● **AIM OF THE TASK**:
Note each line of the entries that includes "icon". Then copy those lines.

___ DATA IN THIS EXERCISE ___

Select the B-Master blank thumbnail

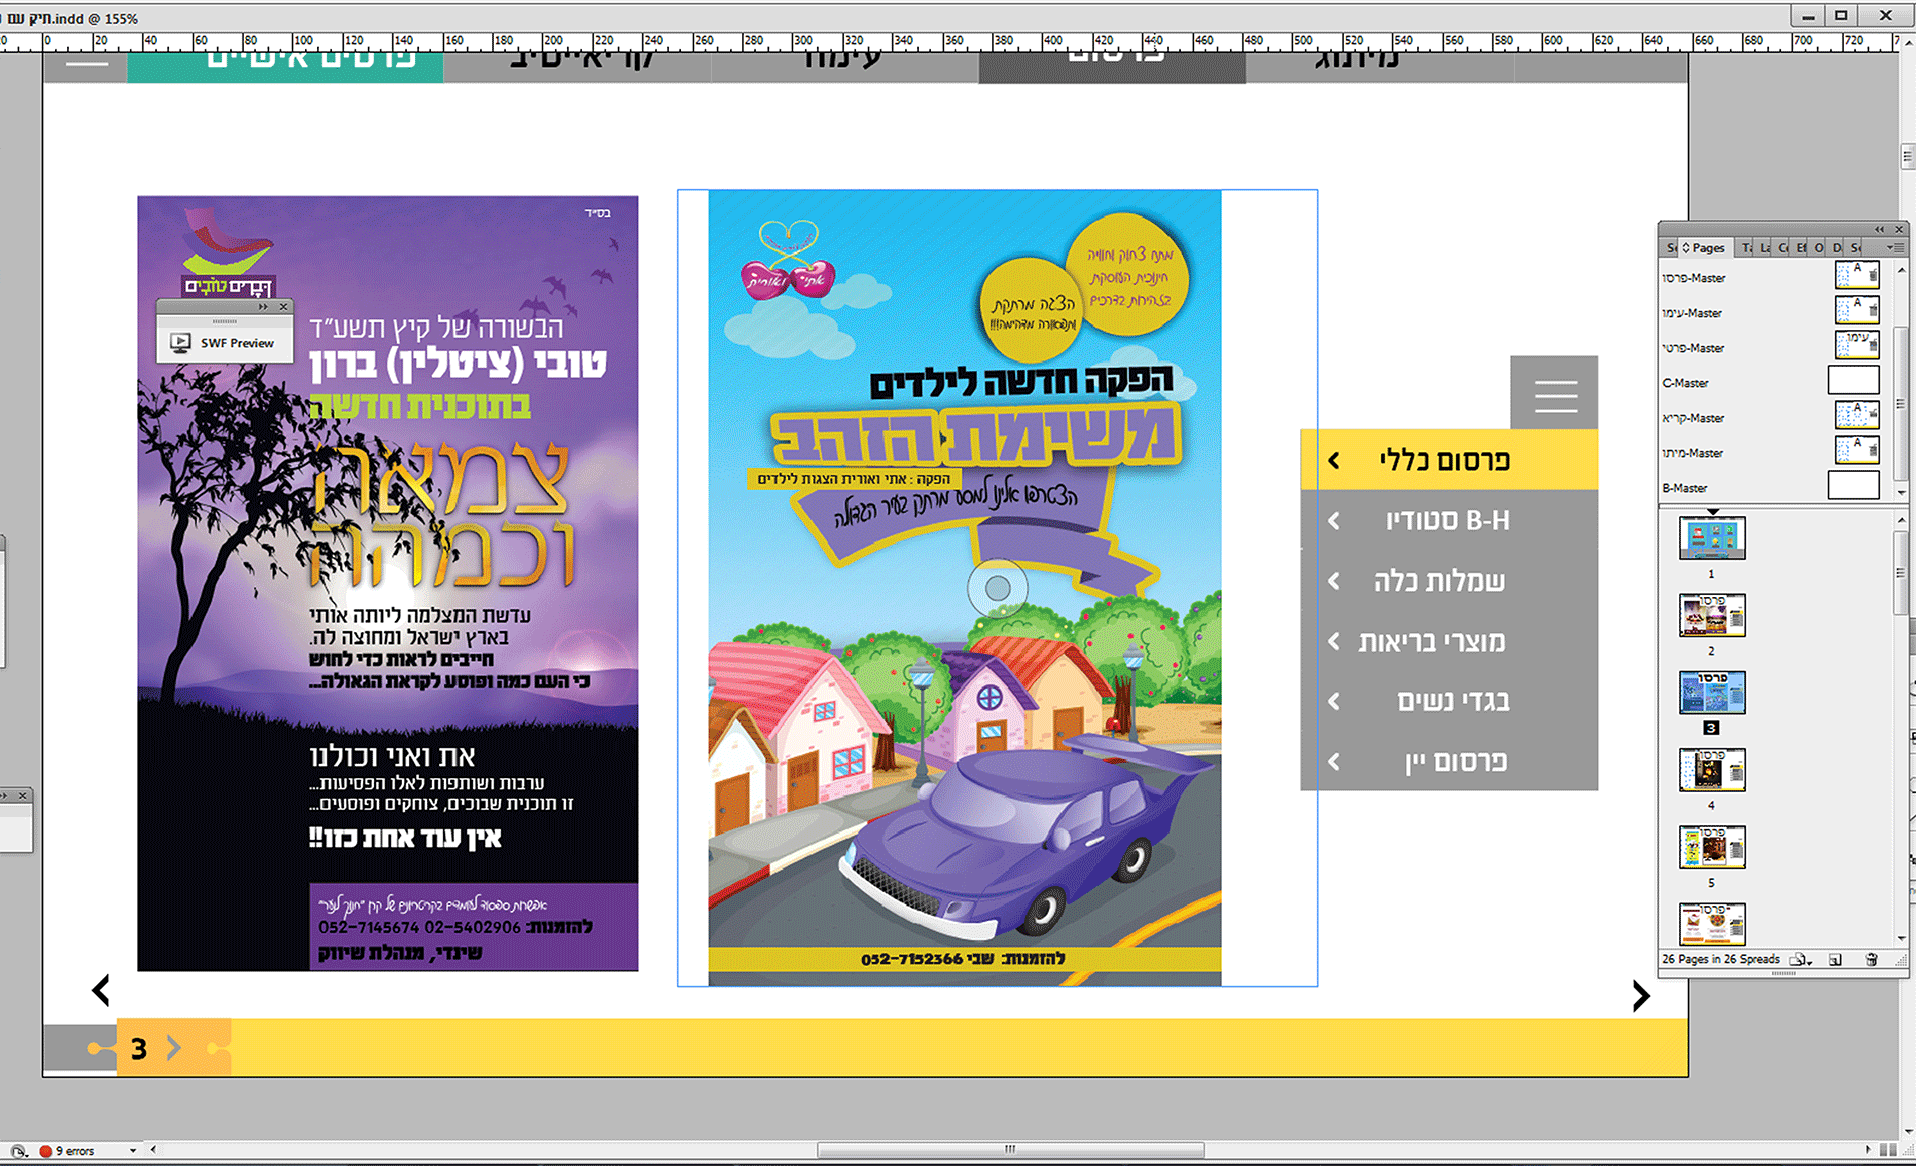point(1853,486)
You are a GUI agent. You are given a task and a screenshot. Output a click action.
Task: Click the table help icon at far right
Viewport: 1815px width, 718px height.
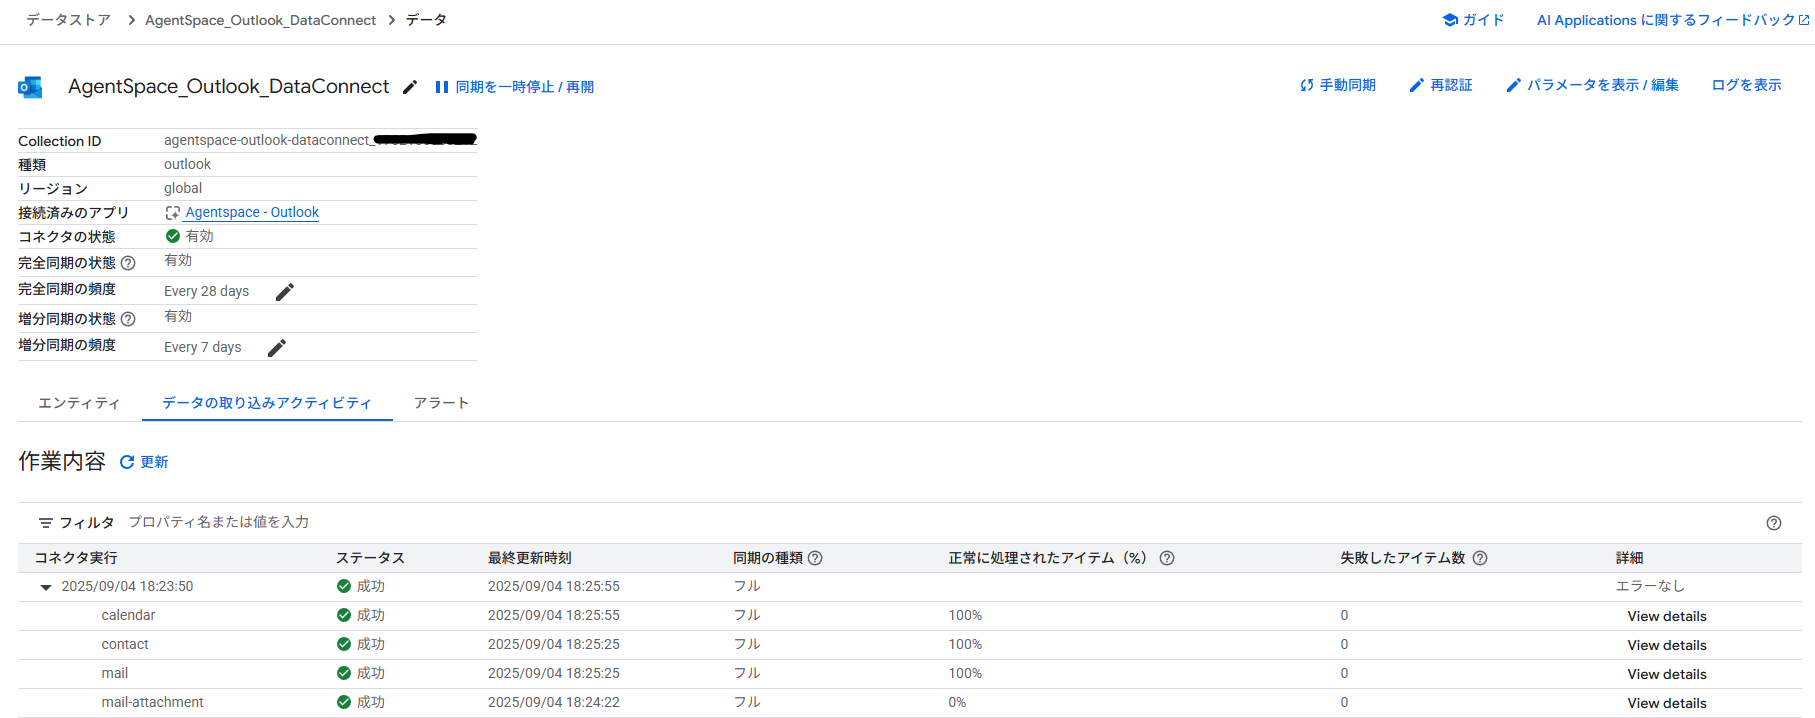(1773, 523)
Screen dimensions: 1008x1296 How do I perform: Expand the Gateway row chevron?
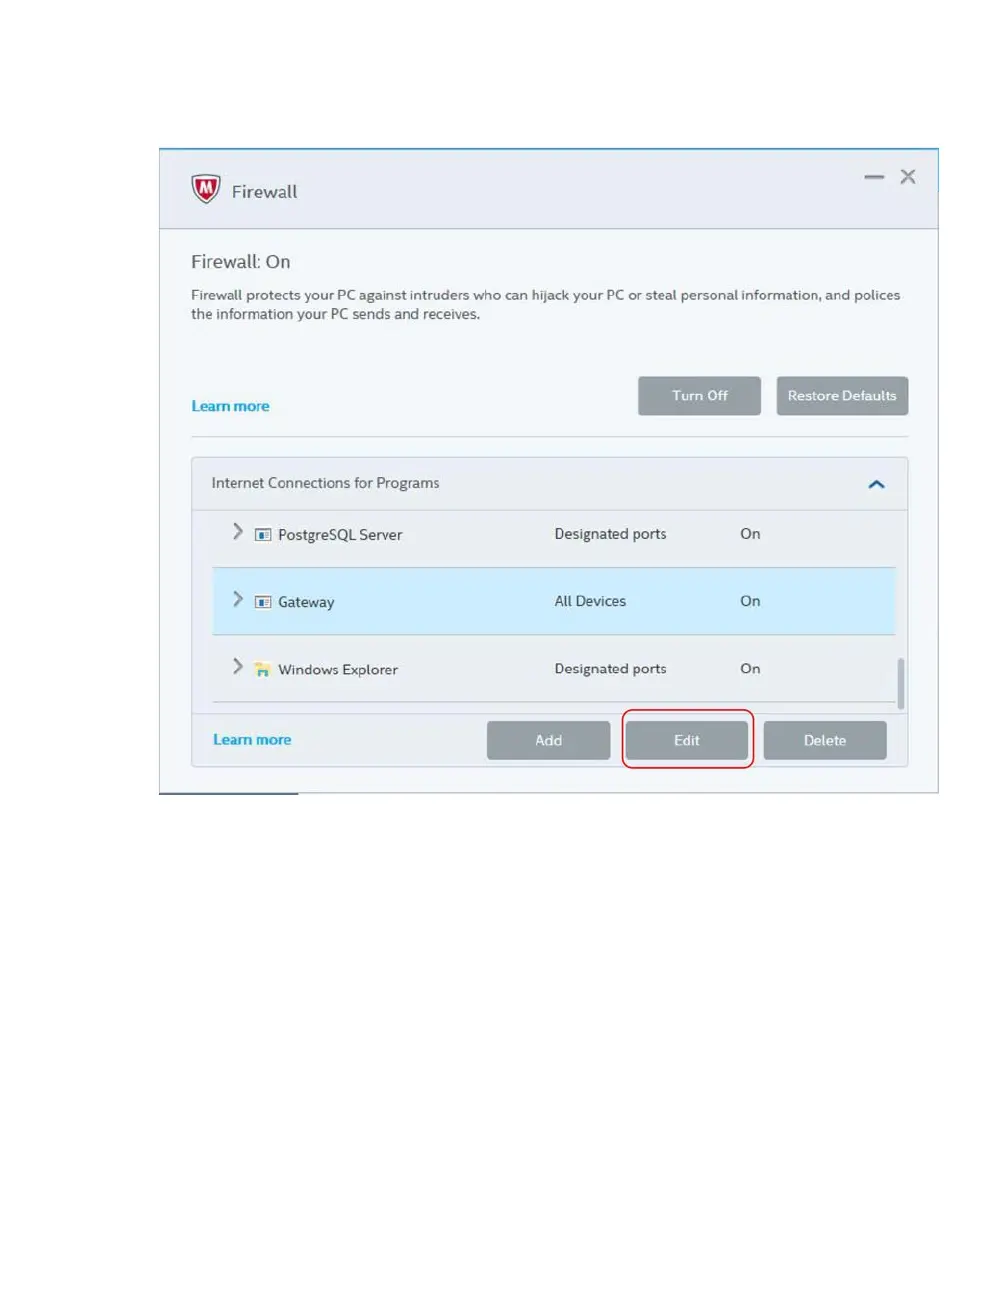pos(237,599)
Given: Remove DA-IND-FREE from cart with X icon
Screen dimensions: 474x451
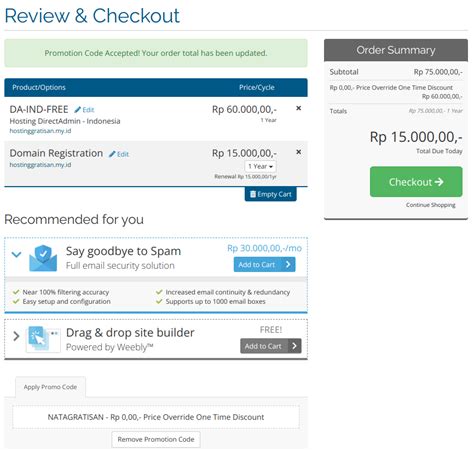Looking at the screenshot, I should point(299,108).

___

● **EXERCISE SOLUTION**:
Task: Click the table help icon at far right
Given: Remove DA-IND-FREE from cart with X icon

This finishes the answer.